A declaração foi feita em um vídeo divulgado na noite de sexta-feira (26). Alcides, pai do deputado federal André Fernandes, está no centro do embate envolvendo Michelle Bolsonaro e o pré-candidato à Presidência Flávio Bolsonaro.
Segundo Alcides, a negociação teria ocorrido durante uma reunião realizada em 14 de abril, na sede do PL Mulher, em Brasília. De acordo com ele, participaram do encontro Michelle Bolsonaro, o presidente nacional do partido, Valdemar Costa Neto, o deputado Altineu Côrtes e André Fernandes.

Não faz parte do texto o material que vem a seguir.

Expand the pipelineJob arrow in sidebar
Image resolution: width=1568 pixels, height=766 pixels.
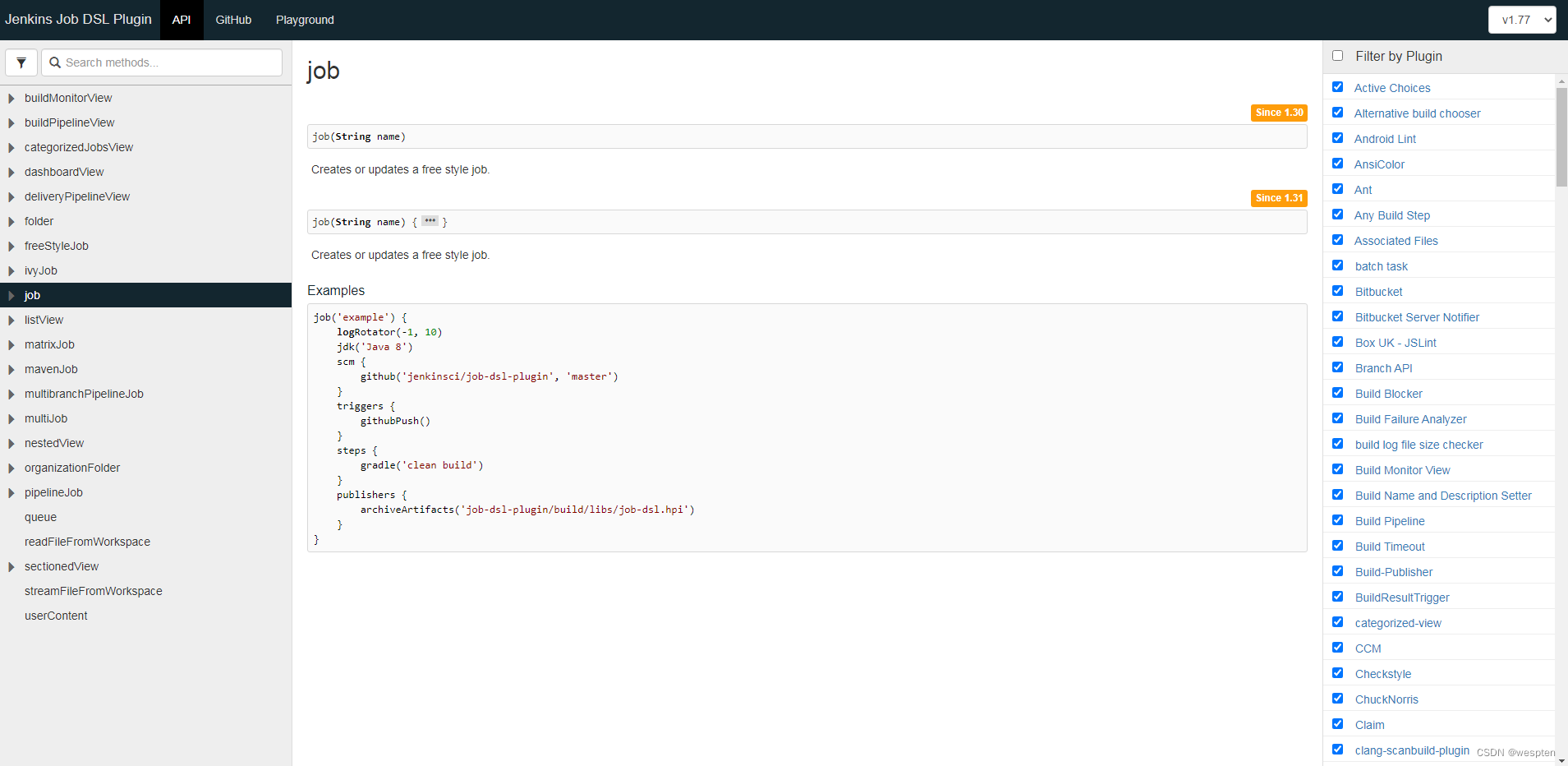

A manifestação ocorre poucos dias após Michelle afirmar, em vídeo publicado nas redes sociais, que foi “maltratada” e “humilhada” por Flávio Bolsonaro. Entre os motivos citados pela ex-primeira-dama estaria o fato de ela ter questionado publicamente o apoio do diretório estadual do PL no Ceará ao ex-governador Ciro Gomes (Ciro Gomes).
No vídeo, Alcides questiona a postura de Michelle e sugere que a polêmica teria motivações políticas. Segundo ele, se a ex-primeira-dama realmente aceitou discutir uma composição com Ciro em abril, as críticas atuais seriam contraditórias.
“Os valores são mesmo inegociáveis ou todo esse estardalhaço contra nós e esse enorme prejuízo na campanha do Flávio Bolsonaro foi apenas uma tentativa de criar um caos para impor uma vontade particular sua?”, afirmou.
A declaração amplia a disputa interna no PL, que já vinha sendo marcada por divergências sobre alianças estaduais e pela definição das estratégias eleitorais para as eleições deste ano.